Ashley and the CAPS team revamped their active bystander training over the summer to focus more on anti-oppression: getting into the dynamics of how a marginalized person may feel less safe intervening as a targeted population, and how a person with privilege can use it to make others safer.

All tools taught in the active bystander training follow BARCC’s empowerment model, which seeks to give agency and power back to the person being targeted, rather than dictating their choices for them.

“I think the training makes people feel more empowered,” said Ashley. “For me the bystander training is most effective when we talk about ending sexual violence with our strong connections.” In other words, the greatest impact can be made within your own circles of friends, family, and colleagues, rather than with strangers.

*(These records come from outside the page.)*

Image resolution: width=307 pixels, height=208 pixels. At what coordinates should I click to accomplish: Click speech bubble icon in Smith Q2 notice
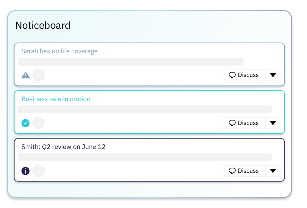(232, 171)
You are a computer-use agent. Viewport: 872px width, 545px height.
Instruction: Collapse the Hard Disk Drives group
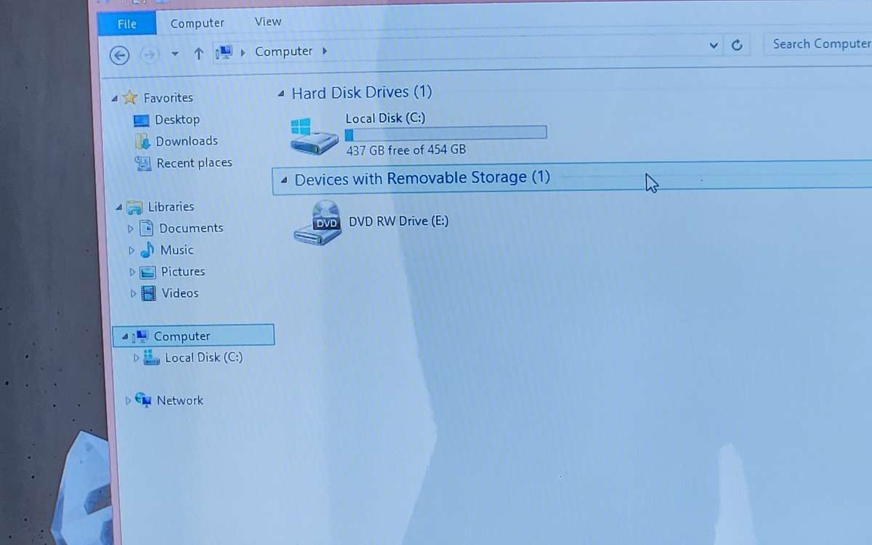(281, 93)
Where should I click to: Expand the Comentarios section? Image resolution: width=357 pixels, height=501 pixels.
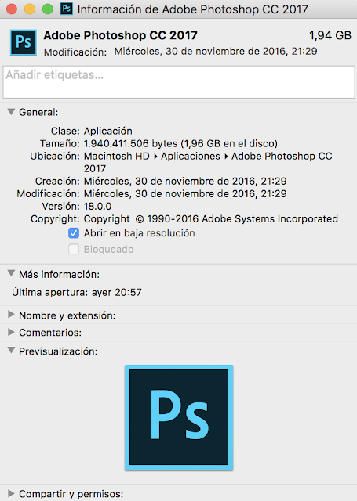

The bystander training teaches the “Four Ds,” an easy-to-remember set of strategies that you can use to take action!

  • Distract: you can engage the person being targeted to distract and deescalate the situation. This also gives the targeted person space to say, “I don’t know you” or choose to engage with the bystander. You can also engage the aggressor, but most bystander intervention curriculums recommend focusing on the targeted person to avoid escalating the situation.
  • Delay: if you don’t feel safe intervening in the moment, it can still be effective to say to the offender after the fact that what they were doing wasn’t okay, or to check in with the person who was targeted to validate their feelings.
  • Delegate: you can also seek someone with more power or privilege to intervene, keeping in mind that not everyone wants to get the authorities involved.
  • Direct: you can intervene in the moment and tell the offender that what they’re doing is not okay. This is most helpful in personal relationships, Ashley said.

“This training is about keeping you safe and keeping the people involved safe. It’s about stopping violence before it happens and looking at ways to change the culture,” said Ashley.